19 August 2011 | Extracts, Non-fiction
Do we live in the age of autopia, and if we do, what does that mean? On this earth there are now perhaps 800 million cars, all vital to our modern lifestyles. Professor and photographer Merja Salo observes landscapes through her camera with this question in mind
Extracts and photographs from Carscapes. Automaisemia (Edition Patrick Frey & Musta Taide, 2011. Translation: Laura Mänki)
The car may be the vehicle for the everyman, but not every man is a good driver. According to Hungarian- born psychoanalyst Michael Balint, good drivers have the psychological structure of philobats. With their sense of sight, they perceive space well and control it by steering their vehicle skilfully. Ocnophiles, on the other hand, are more at home as passengers. They structure the world through intimacy and touch. When driving, they cling anxiously to the steering wheel and do not perceive the continously changing situations in traffic.
Introduced in 1908, the Ford Model T turned the car into an industrial product whose price fell nearly to a third of the original in 20 years. The car became a symbol of modern life, speed and mobility. Since the oil crisis in the 1970s, the car has also become a symbol of environmental destruction. Today, limited oil resources, traffic accidents, emissions and other environmental effects are seriously overshadowing the joy of driving.

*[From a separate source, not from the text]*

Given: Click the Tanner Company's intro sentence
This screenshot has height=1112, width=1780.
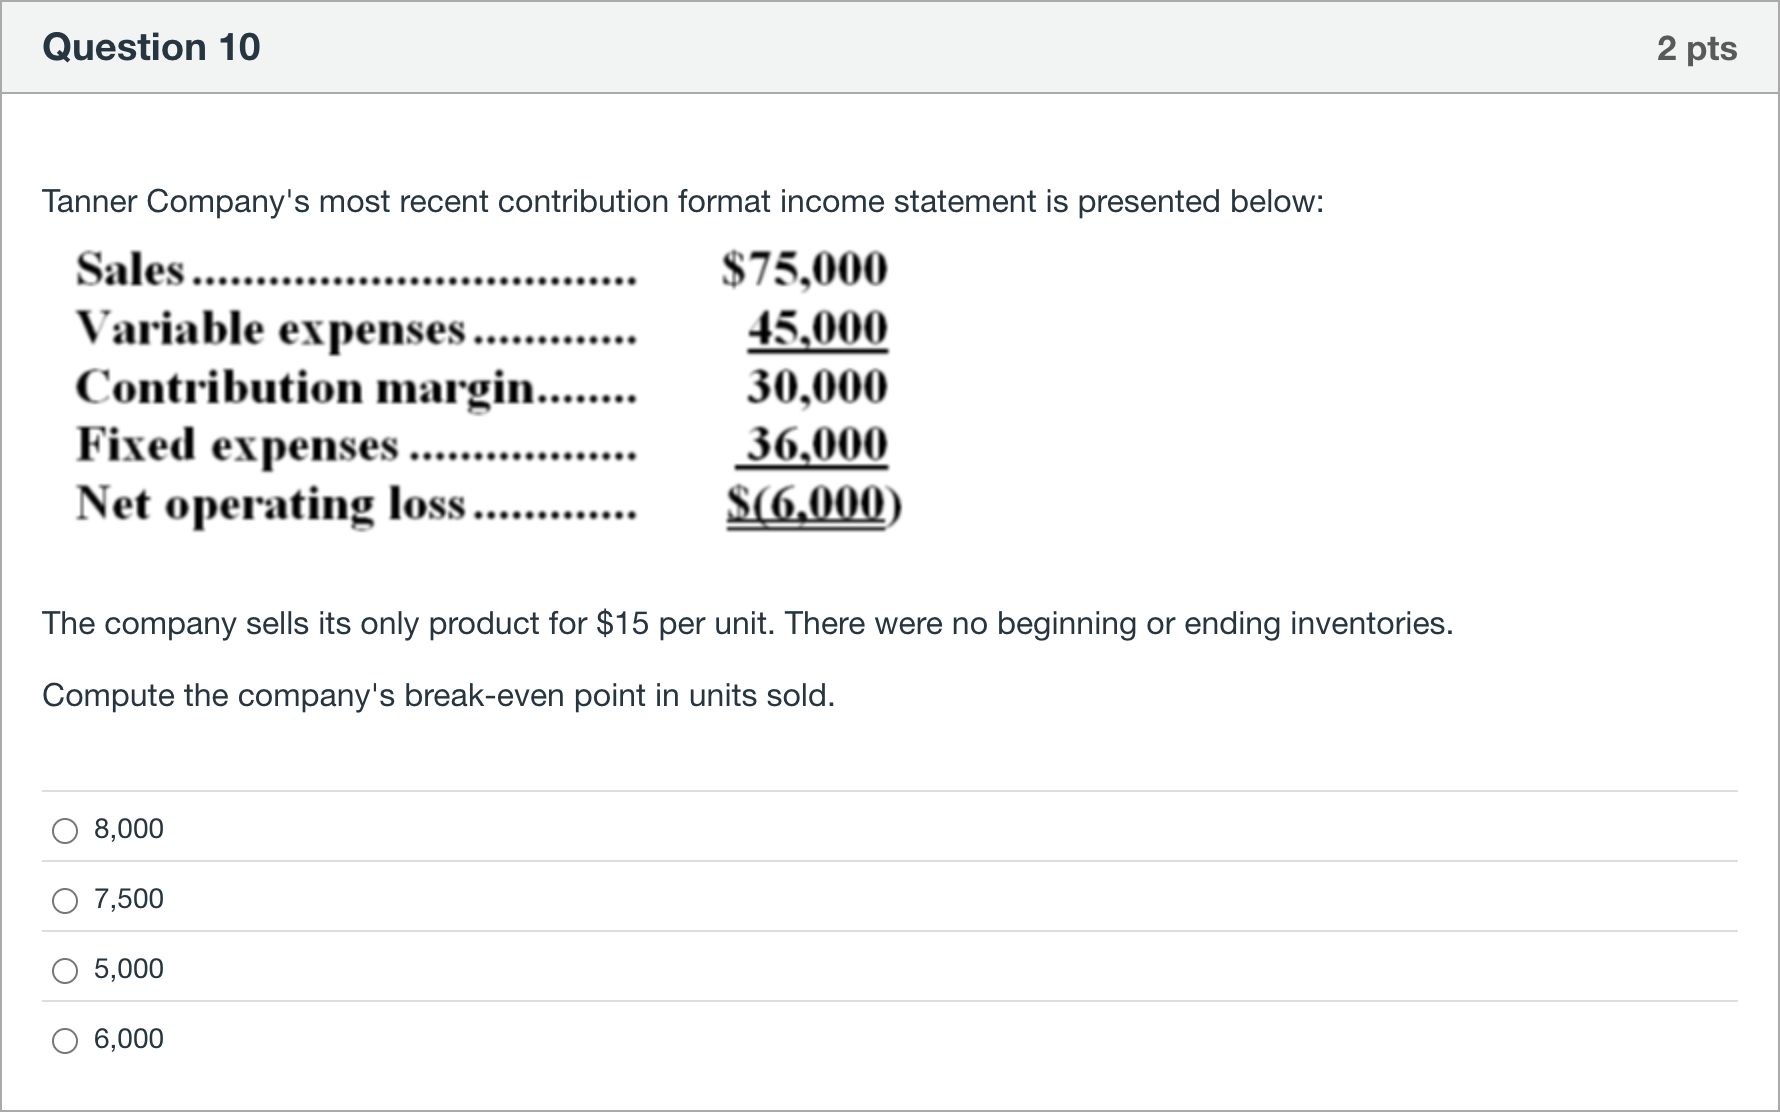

The car stands for speed and freedom. Cars realise what the French philosopher Paul Virilio calls dromology, the logic of speed and velocity. The modern world is characterised by ever-increasing speed, of which the various vehicles are symbols. Speed and velocity also influence the way in which we perceive and see scenery.
Photography with its technique has redrawn and brought to the fore the traces of speed. At slow exposure times, headlights are recorded on film as speed lines.
The flood of light created by traffic flowing on nocturnal city streets was already a symbol of modern life in the 1920s, when cars became common in the Western world.
In car advertisements, the photograph has fetishised the shiny metal and chrome.
As conquerors of the landscape, roads are also part of power politics. In the Germany of the 1930s, the building of the Autobahns was part of the Nazi regime’s Volks- motorisierung. Hitler, too, was a keen motorist: ‘I love the car. It has offered me the most beautiful moments of my life.’
Cars affect the landscape even when thay are not speeding down highways. In reality, cars stay put most of the time, parked somewhere: in the garage, in a parking lot, by the side of the road. In the United States, 30 to 50 per cent of a city’s are is being used by cars, with the figure reaching two thirds in Los Angeles.
In Houston, the amount of asphalted parking surface per inhabitant equals 30 parking spaces. Annually, more than 600,000 hectares of farmland is engulfed by asphalt paving in the US countryside.
Parking affects the landscape at least as much as the road network does. It has altered the public space and architecture of cities. Cars fill up city squares and street space. To sum up the effect of parking on cities: form no longer follows function, fashion or even finance.
Carscapes is a collection of cars in a state of speedlessness: they have most obviously become part of the landscape – or they have started to produce their own landscape. A carscape.
In the spirit of Virilio, one could talk about dromotopoi, places and spaces created by speed. The places in which speed has come to a halt are a part of the topography of the motorised landscape.
Tags: photography, travel
1 comment:
19 August 2011 on 5:12 pm
Excellent summary of the auto’s impact (though missed the class mobility discussion that also could’ve been made). Small suggestion: better photo selection/display to complement the visual aspects of the auto’s impact on city scapes as well as references to the visualization of speed/velocity.